== DATA ==

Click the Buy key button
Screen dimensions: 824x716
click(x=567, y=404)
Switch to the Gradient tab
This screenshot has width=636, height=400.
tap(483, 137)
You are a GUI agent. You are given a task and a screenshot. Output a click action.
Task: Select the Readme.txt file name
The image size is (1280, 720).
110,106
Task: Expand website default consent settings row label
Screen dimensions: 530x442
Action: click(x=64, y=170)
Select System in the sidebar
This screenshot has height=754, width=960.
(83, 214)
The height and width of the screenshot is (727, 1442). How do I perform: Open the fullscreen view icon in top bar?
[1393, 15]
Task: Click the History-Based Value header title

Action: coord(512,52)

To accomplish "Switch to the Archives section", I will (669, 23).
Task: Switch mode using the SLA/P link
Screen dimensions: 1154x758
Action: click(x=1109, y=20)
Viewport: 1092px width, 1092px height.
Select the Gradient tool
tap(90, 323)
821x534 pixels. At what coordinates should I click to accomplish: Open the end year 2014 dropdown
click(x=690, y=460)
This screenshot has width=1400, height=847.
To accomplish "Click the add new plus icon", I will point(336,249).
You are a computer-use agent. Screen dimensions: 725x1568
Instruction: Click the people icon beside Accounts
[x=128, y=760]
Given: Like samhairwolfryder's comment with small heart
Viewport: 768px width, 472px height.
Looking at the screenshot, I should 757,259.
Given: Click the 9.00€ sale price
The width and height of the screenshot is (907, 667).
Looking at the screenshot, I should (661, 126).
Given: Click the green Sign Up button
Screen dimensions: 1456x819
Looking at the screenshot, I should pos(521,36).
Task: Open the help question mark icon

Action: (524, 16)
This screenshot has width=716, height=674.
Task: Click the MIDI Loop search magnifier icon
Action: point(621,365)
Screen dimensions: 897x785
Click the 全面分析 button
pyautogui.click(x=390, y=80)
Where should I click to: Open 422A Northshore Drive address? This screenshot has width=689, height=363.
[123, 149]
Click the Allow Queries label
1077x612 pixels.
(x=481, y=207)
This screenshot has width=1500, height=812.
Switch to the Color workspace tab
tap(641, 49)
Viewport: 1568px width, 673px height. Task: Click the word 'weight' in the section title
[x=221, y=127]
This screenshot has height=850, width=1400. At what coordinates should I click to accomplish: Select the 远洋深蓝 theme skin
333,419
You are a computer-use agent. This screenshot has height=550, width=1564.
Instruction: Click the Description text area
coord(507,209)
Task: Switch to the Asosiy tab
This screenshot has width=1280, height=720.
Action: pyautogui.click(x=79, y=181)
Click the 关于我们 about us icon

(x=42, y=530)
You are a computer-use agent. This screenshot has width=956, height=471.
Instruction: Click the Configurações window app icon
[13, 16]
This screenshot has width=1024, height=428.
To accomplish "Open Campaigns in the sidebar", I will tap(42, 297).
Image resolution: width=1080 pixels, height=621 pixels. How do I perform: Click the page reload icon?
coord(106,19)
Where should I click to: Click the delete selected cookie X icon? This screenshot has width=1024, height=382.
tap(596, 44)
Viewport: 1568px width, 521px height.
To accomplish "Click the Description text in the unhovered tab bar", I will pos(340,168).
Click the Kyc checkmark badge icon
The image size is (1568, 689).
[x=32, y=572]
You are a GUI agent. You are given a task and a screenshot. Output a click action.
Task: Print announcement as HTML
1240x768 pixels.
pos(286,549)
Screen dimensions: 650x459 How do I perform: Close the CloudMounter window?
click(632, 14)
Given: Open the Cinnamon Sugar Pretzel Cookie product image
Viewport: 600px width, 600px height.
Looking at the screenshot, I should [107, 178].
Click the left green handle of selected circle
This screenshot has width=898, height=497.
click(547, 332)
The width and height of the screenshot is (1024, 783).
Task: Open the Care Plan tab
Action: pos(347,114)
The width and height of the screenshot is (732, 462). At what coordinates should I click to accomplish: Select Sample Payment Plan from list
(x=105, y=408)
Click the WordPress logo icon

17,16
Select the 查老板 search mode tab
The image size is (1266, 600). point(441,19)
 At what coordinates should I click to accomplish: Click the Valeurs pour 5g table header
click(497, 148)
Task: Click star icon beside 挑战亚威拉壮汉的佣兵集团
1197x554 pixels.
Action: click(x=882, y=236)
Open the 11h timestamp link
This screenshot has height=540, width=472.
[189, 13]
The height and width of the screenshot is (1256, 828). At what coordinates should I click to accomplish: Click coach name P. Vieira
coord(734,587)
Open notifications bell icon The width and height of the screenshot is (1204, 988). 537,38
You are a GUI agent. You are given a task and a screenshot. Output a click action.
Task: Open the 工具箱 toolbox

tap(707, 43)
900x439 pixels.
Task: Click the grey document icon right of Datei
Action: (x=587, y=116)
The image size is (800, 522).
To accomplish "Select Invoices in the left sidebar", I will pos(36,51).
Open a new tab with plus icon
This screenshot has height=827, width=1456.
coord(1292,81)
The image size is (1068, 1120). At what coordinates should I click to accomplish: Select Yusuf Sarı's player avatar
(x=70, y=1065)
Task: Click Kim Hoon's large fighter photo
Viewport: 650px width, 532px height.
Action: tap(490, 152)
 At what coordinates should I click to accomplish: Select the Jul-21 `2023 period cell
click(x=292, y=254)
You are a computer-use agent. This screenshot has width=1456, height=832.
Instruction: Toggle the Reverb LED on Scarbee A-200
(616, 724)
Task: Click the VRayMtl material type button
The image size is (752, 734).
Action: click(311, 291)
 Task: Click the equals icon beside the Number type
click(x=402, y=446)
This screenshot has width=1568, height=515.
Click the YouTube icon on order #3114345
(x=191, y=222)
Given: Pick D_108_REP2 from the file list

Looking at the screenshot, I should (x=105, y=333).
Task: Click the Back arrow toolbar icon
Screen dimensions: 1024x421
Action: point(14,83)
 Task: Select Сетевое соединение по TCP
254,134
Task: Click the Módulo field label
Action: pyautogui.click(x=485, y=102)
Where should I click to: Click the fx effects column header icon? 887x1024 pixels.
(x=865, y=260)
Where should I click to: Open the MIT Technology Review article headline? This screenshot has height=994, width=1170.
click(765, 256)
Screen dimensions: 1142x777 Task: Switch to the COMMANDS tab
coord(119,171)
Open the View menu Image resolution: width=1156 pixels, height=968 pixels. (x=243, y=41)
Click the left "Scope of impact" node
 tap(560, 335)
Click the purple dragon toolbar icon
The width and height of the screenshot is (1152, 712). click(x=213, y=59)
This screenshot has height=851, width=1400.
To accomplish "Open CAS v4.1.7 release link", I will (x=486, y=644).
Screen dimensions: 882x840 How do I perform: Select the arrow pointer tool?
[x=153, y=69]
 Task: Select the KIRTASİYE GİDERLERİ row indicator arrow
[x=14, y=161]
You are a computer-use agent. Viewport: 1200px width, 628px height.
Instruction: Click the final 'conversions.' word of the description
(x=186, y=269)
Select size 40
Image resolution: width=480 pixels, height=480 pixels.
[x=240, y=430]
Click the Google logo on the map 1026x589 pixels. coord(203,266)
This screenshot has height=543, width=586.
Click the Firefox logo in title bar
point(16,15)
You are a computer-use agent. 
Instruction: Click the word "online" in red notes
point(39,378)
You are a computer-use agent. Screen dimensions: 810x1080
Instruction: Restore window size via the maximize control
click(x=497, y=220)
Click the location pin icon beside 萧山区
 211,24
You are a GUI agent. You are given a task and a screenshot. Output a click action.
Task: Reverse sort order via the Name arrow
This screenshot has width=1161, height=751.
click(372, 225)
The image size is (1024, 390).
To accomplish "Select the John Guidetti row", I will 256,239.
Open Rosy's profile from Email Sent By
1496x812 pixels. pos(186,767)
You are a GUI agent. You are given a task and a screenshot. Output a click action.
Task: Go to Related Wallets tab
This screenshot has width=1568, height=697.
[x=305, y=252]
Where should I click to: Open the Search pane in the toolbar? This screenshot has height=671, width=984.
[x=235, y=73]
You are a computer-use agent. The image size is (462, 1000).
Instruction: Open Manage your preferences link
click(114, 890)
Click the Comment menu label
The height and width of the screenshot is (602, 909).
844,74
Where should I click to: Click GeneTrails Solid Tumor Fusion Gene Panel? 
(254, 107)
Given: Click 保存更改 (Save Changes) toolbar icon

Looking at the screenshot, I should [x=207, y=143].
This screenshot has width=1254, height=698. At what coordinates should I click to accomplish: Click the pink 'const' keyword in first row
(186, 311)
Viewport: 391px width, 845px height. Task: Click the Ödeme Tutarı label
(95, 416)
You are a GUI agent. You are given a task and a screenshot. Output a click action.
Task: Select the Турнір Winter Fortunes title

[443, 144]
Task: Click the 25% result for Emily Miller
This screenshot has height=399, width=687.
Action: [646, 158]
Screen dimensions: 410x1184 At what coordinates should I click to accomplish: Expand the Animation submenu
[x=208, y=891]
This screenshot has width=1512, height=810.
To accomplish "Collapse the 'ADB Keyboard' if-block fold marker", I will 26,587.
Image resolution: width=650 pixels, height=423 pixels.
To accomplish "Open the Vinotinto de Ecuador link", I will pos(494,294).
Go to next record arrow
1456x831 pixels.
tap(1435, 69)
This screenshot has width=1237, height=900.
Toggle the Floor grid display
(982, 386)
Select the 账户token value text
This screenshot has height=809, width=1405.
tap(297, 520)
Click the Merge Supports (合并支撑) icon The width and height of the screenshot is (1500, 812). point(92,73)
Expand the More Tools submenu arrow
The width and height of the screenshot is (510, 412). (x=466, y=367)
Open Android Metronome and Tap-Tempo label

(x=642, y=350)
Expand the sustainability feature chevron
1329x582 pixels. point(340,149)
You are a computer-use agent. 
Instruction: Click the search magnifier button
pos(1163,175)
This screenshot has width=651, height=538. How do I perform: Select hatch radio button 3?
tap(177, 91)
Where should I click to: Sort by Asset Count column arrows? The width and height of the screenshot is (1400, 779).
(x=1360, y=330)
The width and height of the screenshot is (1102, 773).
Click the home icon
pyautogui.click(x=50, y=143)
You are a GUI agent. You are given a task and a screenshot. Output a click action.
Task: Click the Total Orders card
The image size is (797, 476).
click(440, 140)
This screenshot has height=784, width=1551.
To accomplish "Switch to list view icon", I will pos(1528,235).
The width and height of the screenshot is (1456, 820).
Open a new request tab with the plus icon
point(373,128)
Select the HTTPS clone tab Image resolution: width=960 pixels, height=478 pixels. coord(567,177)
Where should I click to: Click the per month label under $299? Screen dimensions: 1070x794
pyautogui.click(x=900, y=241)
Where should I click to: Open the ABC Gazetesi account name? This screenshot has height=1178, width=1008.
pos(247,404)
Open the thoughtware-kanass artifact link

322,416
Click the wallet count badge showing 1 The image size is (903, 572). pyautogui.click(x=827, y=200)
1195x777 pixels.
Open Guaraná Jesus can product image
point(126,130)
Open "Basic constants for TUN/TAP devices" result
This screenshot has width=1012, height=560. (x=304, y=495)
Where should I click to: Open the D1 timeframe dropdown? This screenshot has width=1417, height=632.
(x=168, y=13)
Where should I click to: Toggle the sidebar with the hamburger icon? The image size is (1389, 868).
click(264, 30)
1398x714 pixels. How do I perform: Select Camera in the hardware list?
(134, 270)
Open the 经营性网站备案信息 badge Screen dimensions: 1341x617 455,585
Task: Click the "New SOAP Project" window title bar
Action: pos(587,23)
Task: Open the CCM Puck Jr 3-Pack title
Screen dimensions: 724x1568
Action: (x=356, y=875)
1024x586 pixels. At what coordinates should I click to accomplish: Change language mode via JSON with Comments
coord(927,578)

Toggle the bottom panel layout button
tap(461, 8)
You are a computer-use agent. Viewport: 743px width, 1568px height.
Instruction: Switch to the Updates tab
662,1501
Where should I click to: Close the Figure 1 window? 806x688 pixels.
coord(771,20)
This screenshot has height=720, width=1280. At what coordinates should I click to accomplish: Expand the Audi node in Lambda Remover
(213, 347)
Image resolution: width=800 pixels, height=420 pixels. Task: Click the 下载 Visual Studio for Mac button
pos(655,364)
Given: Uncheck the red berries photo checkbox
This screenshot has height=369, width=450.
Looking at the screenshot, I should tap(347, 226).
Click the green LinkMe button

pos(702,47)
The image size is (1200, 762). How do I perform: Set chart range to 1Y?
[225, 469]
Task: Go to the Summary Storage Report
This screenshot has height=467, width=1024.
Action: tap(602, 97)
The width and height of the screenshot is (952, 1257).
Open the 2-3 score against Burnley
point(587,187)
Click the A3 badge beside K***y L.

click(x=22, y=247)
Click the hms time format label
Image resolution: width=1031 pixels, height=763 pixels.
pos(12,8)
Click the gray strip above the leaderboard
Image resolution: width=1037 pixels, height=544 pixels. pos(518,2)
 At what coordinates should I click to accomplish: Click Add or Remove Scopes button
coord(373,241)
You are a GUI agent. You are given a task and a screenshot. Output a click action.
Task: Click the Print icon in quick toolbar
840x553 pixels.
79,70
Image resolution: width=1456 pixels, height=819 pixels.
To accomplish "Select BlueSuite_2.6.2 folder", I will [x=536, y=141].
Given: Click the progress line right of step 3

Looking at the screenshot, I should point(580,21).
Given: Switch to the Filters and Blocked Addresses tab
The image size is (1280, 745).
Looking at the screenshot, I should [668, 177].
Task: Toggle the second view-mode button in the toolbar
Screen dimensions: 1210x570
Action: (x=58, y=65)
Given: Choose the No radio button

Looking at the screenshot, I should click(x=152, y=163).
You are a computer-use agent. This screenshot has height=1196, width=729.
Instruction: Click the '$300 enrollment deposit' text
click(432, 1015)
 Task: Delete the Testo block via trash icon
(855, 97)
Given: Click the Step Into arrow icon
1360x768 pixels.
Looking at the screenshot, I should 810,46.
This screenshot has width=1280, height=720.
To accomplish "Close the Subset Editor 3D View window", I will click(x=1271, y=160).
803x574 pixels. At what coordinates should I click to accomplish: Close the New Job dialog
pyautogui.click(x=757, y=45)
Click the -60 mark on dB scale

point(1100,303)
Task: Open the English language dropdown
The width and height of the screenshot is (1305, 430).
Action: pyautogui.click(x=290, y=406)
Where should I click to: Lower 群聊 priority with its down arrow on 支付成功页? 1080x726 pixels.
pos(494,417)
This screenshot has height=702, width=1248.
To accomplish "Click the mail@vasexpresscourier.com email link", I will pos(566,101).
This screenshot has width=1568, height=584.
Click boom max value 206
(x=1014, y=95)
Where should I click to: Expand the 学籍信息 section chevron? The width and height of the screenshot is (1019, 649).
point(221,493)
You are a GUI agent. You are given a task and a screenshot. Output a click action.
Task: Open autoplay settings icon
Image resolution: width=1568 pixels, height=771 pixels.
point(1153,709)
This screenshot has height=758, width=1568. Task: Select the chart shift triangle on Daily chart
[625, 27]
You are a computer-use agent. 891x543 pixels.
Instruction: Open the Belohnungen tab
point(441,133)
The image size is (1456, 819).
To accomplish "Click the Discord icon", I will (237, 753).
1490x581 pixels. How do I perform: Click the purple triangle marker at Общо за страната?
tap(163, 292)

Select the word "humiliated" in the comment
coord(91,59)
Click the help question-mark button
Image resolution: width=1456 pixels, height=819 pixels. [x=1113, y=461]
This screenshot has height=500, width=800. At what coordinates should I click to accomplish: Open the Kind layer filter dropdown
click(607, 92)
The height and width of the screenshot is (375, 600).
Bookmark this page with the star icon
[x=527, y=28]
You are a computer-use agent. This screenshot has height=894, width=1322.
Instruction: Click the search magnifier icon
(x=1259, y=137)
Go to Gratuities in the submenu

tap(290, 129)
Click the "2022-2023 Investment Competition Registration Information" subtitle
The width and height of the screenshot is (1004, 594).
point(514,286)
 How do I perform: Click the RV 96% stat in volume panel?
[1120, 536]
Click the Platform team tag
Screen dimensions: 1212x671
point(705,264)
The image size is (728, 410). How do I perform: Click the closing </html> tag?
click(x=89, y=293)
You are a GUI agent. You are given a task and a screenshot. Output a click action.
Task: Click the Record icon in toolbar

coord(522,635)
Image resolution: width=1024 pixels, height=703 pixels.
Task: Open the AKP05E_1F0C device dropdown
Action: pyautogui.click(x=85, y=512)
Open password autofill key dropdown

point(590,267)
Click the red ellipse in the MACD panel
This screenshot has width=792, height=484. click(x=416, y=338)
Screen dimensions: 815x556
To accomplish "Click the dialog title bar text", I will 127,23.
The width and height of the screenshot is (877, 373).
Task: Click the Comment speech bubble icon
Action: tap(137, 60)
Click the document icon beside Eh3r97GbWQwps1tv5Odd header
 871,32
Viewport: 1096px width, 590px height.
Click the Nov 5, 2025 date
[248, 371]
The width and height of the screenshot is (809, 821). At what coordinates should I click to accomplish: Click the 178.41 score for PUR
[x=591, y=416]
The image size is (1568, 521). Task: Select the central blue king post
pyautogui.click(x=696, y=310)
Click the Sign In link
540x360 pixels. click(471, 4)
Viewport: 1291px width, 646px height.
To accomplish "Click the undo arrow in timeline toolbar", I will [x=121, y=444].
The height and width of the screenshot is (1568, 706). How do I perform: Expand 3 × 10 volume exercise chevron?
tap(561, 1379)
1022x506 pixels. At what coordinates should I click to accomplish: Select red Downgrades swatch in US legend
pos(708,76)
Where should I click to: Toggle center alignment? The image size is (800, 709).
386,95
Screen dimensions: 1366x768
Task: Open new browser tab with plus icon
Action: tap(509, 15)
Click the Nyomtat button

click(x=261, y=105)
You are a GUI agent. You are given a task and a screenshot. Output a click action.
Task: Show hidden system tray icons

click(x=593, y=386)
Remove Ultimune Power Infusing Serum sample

== WHAT IS BEING ASKED ==
The answer must be every line of the records above that holds the word "Print".

== EXPECTED ANSWER ==
Task: Print announcement as HTML
Task: Click the Print icon in quick toolbar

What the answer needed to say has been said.